§ **What to produce**
Copy out the entries starting at the line that contains "price axis label" and stopping after the line that contains "click(x=1211, y=516)", with "icon" swapped for "symbol" and nothing else altered.

(begin)

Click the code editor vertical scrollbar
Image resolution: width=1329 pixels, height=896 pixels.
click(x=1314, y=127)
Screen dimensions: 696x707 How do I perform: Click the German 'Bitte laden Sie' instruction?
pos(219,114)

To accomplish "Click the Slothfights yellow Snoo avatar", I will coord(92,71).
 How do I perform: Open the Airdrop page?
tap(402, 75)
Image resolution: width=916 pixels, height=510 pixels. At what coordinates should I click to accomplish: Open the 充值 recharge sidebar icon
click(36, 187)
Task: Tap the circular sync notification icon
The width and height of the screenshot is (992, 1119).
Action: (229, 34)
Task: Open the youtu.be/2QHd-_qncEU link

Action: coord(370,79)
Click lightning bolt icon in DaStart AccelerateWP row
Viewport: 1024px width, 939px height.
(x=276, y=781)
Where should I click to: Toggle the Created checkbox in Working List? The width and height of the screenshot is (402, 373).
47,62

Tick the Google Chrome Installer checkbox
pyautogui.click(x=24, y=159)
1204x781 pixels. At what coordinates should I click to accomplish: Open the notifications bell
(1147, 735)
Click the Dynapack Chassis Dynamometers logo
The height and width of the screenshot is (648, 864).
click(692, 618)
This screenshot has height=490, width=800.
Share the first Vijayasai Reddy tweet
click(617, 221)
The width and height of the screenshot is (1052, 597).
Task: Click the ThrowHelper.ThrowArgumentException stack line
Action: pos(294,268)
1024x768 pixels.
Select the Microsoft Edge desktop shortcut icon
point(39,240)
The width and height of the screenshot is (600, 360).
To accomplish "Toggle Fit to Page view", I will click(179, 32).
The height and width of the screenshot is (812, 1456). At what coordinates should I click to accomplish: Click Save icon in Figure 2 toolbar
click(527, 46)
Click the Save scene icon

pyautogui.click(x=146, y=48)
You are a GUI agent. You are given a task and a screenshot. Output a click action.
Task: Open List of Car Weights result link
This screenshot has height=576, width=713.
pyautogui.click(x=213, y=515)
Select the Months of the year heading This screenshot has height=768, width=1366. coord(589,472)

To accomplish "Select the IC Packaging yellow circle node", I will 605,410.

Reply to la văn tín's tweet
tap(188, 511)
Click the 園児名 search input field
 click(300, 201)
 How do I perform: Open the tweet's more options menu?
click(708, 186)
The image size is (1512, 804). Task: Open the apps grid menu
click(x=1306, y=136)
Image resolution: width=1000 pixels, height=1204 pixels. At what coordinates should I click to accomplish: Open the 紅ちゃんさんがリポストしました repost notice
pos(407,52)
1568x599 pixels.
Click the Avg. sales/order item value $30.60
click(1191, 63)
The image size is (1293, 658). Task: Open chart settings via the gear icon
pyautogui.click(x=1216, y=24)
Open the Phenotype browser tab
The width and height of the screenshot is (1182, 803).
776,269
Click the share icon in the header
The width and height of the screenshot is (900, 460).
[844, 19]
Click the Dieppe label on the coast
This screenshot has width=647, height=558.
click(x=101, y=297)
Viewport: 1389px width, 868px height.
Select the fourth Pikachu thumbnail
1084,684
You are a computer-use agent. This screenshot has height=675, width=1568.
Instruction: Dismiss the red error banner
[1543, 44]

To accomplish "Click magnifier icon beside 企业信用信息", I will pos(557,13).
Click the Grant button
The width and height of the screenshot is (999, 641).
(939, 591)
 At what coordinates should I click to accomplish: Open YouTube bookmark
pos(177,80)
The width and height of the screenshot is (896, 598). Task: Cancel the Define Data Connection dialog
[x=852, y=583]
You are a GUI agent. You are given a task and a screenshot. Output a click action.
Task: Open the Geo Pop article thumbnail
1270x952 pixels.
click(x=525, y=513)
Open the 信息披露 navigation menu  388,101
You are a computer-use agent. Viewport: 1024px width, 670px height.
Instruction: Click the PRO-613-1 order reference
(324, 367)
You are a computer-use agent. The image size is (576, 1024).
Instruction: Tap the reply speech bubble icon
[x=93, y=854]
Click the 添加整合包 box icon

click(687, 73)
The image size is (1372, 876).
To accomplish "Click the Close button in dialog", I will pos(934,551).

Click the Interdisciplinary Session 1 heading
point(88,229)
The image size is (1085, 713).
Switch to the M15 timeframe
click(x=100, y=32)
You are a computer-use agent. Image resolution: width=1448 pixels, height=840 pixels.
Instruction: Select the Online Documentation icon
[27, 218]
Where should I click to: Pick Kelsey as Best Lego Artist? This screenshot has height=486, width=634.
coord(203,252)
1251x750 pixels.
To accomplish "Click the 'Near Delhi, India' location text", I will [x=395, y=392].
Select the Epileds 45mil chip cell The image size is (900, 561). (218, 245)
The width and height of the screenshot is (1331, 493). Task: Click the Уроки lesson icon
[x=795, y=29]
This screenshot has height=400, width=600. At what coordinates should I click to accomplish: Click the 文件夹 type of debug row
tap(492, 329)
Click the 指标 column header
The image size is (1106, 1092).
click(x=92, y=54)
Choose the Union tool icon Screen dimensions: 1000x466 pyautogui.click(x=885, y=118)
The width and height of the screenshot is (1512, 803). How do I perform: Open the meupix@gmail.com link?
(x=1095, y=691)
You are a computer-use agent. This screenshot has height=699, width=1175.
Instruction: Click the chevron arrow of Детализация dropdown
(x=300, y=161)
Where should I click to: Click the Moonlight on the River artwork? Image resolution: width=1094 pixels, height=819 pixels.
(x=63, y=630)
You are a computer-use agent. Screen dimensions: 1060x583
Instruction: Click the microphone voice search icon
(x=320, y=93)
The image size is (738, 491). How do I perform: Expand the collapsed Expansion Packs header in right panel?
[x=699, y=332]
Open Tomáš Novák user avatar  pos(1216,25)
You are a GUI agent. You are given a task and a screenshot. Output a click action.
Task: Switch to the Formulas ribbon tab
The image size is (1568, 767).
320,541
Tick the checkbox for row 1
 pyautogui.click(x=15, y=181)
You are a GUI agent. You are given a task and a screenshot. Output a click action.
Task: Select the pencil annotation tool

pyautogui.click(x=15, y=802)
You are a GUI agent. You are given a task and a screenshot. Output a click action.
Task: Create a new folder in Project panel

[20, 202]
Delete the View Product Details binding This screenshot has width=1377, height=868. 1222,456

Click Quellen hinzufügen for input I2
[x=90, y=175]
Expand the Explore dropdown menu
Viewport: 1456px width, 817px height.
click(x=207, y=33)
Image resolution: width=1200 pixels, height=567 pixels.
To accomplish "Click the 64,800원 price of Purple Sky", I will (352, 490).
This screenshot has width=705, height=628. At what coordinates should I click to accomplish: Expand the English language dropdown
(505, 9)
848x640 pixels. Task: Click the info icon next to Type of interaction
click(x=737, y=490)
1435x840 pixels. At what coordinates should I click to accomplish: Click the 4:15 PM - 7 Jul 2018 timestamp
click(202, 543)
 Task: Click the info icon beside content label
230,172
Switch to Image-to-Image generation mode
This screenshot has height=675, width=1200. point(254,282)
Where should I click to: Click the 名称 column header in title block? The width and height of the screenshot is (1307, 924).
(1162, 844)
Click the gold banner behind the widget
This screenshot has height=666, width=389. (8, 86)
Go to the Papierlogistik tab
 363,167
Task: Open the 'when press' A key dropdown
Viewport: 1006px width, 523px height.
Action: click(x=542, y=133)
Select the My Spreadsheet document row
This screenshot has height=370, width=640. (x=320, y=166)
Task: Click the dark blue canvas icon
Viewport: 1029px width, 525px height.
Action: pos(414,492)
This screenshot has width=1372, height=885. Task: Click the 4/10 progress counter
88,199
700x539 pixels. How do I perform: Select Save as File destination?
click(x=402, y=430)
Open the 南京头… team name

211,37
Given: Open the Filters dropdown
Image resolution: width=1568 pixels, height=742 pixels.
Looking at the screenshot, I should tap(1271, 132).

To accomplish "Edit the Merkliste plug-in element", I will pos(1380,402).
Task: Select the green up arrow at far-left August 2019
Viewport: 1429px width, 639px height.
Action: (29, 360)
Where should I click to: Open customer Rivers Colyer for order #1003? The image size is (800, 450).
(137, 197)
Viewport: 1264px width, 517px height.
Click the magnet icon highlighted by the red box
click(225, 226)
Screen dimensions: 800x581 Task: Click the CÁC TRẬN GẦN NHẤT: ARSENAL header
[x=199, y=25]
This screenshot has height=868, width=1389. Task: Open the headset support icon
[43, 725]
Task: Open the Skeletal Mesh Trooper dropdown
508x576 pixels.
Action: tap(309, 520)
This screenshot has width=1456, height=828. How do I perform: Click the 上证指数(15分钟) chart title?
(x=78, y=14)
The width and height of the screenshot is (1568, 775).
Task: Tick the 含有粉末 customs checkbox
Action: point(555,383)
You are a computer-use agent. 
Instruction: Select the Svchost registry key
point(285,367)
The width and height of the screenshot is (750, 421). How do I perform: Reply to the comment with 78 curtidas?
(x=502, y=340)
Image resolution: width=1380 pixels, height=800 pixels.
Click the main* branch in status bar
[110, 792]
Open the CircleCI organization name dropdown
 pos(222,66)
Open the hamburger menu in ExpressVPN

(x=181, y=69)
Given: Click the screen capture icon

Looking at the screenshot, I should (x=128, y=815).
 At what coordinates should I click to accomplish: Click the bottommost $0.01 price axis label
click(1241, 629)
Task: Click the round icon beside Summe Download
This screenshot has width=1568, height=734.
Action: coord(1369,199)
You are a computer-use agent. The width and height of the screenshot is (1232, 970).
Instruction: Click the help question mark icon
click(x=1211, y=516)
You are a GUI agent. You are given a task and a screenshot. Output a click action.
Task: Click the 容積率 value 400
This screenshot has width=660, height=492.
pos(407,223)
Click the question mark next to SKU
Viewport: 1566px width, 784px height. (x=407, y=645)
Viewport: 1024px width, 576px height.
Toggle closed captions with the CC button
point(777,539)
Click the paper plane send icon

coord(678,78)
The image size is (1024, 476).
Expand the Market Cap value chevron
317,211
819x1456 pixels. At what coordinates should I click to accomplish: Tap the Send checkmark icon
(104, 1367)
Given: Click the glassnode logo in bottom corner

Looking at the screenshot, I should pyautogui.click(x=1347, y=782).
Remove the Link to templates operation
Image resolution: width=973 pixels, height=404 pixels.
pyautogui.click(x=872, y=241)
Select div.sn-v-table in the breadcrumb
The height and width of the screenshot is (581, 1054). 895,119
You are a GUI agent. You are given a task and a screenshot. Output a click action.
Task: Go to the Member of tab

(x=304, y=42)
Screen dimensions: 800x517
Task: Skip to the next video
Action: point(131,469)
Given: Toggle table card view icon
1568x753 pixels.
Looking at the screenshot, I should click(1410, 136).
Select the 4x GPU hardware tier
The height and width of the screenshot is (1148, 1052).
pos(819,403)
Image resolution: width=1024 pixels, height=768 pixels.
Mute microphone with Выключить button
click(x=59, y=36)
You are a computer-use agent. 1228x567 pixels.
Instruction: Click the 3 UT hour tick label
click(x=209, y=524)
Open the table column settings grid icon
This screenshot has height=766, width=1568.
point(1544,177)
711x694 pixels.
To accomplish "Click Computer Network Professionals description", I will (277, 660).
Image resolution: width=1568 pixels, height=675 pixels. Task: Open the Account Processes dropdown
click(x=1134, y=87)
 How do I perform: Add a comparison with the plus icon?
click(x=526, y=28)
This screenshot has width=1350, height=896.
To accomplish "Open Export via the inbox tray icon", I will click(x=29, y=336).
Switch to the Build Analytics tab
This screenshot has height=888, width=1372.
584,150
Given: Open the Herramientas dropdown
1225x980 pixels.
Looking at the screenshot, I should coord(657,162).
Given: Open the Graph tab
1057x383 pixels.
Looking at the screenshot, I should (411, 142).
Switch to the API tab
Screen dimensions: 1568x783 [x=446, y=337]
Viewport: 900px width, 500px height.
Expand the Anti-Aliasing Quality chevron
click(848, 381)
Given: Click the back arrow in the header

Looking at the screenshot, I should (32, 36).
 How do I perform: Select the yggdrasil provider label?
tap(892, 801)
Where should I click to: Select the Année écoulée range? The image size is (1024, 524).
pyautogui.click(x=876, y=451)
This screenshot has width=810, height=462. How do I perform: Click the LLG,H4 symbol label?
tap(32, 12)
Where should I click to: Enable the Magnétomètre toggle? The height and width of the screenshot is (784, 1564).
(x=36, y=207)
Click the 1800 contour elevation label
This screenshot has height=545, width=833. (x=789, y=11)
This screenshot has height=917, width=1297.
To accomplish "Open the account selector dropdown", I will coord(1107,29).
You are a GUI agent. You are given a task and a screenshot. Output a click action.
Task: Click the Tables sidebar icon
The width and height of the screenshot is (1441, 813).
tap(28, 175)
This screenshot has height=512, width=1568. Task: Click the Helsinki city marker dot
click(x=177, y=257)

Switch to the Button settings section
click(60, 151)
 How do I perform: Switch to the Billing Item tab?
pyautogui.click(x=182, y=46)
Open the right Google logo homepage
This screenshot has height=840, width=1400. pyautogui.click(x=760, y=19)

(end)

§ **Problem solution**
 At what coordinates should I click to accomplish: Click the bottommost $0.01 price axis label
click(1241, 629)
Task: Click the round symbol beside Summe Download
This screenshot has width=1568, height=734.
Action: coord(1369,199)
You are a computer-use agent. The width and height of the screenshot is (1232, 970).
Instruction: Click the help question mark symbol
click(x=1211, y=516)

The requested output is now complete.